Deep autoregressive neural networks for high-dimensional inverse problems in groundwater contaminant source identification

Identification of a groundwater contaminant source simultaneously with the hydraulic conductivity in highly-heterogeneous media often results in a high-dimensional inverse problem. In this study, a deep autoregressive neural network-based surrogate method is developed for the forward model to allow us to solve efficiently such high-dimensional inverse problems. The surrogate is trained using limited evaluations of the forward model. Since the relationship between the time-varying inputs and outputs of the forward transport model is complex, we propose an autoregressive strategy, which treats the output at the previous time step as input to the network for predicting the output at the current time step.
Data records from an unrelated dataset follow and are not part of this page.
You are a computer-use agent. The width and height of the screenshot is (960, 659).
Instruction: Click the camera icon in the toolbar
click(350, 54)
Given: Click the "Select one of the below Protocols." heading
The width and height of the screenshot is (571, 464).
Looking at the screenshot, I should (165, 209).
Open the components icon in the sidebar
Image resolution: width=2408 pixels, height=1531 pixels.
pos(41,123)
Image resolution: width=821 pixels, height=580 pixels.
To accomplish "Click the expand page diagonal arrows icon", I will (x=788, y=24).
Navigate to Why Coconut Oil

We employ a dense convolutional encoder-decoder network architecture in which the high-dimensional input and output fields of the model are treated as images to leverage the robust capability of convolutional networks in image-like data processing. An iterative local updating ensemble smoother (ILUES) algorithm is used as the inversion framework. The proposed method is evaluated using a synthetic contaminant source identification problem with 686 uncertain input parameters. Results indicate that, with relatively limited training data, the deep autoregressive neural network consisting of 27 convolutional layers is capable of providing an accurate approximation for the high-dimensional model input-output relationship. The autoregressive strategy substantially improves the network's accuracy and computational efficiency. The application of the surrogate-based ILUES in solving the inverse problem shows that it can achieve accurate inversion results and predictive uncertainty estimates.